Argumentation and reasoned foundation of the work:
A lo largo de la historia, el poder ha tenido siempre un rostro. Reyes, gobiernos, imperios… figuras visibles sobre las que recaía la autoridad y, con ella, la responsabilidad. Sin embargo, en el mundo contemporáneo, esa lógica parece haberse transformado en algo mucho más complejo: un poder que ya no necesita mostrarse para ejercer su dominio. Hoy sin embargo, existe una percepción persistente de que una élite que más allá de la acumulación de riqueza, aspira a algo más profundo, la capacidad de alterar a placer la realidad. No necesariamente a través de imposiciones directas, sino fomentando la influencia, la presión, la estorsión y la corrupción de los marcos en los que se toman las decisiones.

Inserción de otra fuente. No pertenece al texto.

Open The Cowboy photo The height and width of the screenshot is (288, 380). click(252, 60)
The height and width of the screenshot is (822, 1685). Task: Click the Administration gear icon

No se trata de una conspiración clásica, ni de una reunión clandestina en una sala cerrada. La verdadera sofisticación del poder actual reside en su capacidad para diluirse, para operar sin un centro reconocible, para integrarse en los propios mecanismos que organizan la vida global y a esto es a lo que se le puede denominar la “sangre negra”: como símbolo de aquello que circula de forma constante y silenciosa, sosteniendo estructuras que pocos comprenden en su totalidad y que no participa de la aprobación generalizada. Y entre su red de influencia es quizás el petróleo, que bien puede considerarse igualmente "sangre negra", parte del motor imprescindible para el funcionamiento del sistema.

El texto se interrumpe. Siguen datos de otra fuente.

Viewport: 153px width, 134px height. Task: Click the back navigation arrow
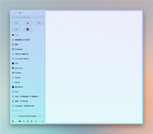[35, 13]
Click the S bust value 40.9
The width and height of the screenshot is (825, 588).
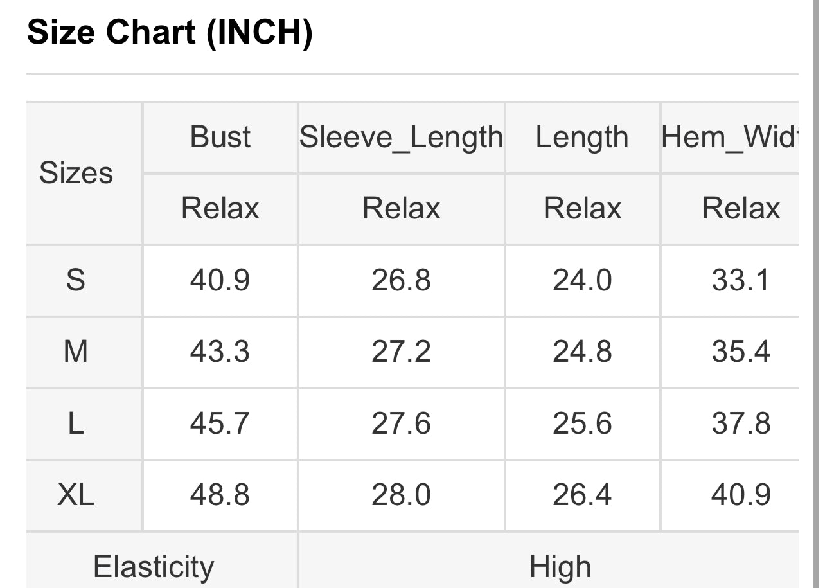coord(220,280)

Este poder no necesita controlar cada acción, sino definir las condiciones en las que todas las acciones se producen. Instituciones públicas, mercados, organismos internacionales… lejos de ser entidades completamente autónomas, operan dentro de un entramado de intereses donde la línea entre lo legítimo y lo condicionado se vuelve cada vez más difusa. No es corrupción en su forma más evidente; es algo más sutil: una adaptación progresiva de las estructuras a determinados centros de influencia. Lo verdaderamente inquietante no es la existencia de intereses ocultos—eso ha ocurrido siempre—, sino el grado de introducción y sofisticación de estos mecanismos. La influencia ya no escandaliza; se asume. La opacidad ya no sorprende; se integra. Y en ese proceso, la capacidad crítica se debilita.

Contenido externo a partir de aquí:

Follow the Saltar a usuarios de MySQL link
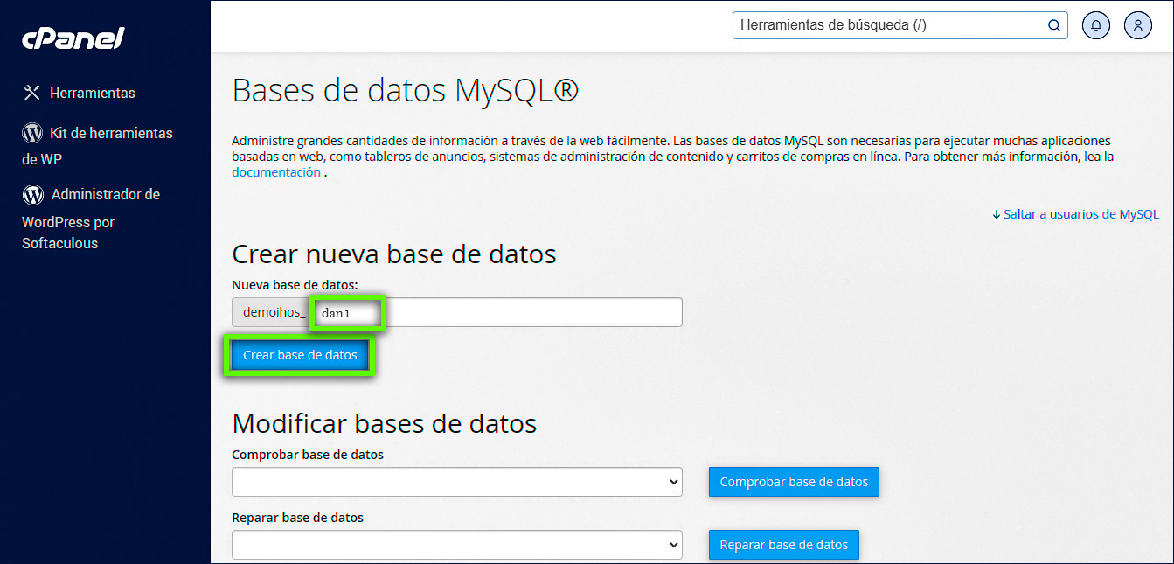Viewport: 1174px width, 564px height. click(x=1081, y=213)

La “sangre negra” se convierte así en una metáfora doble: por un lado, representa los recursos y flujos que sostienen el poder; por otro, alude a la transformación interna de ese mismo poder, que ha aprendido a operar sin necesidad de exposición, sin necesidad de legitimación explícita. No hay un único actor, ni una única voluntad. Hay, más bien, una convergencia de intereses que, al alinearse, generan una fuerza difícil de identificar y, por tanto, difícil de cuestionar. La gran paradoja es que este sistema no se impone únicamente desde arriba. También se consolida desde abajo, a través de la participación cotidiana de millones de individuos que, sin pretenderlo, contribuyen a su continuidad. Consumo, hábitos, decisiones aparentemente insignificantes… todo forma parte del mismo circuito.
Así, la idea de un “gobierno en la sombra” deja de ser una figura concreta para convertirse en algo mucho más inquietante:un modelo de poder que no necesita ocultarse porque ya está integrado en la forma en que el mundo funciona. Y quizá la pregunta más incómoda no sea quién lo dirige, sino hasta qué punto sería posible, o incluso deseable, desmantelarlo sin provocar el colapso de aquello que lo sostiene.
“Los valores bajo los que se sustenta nuestra sociedad nacen del materialismo puro. El pragmatismo y los intereses materiales son la única y fundamental ambición en torno a lo cual todo gira. Las imperfecciones en el comportamiento y las pautas del ser humano son la consecuencia extrema de asociar hedonismo y materialismo y esto es lo que analiza esta serie de obras.”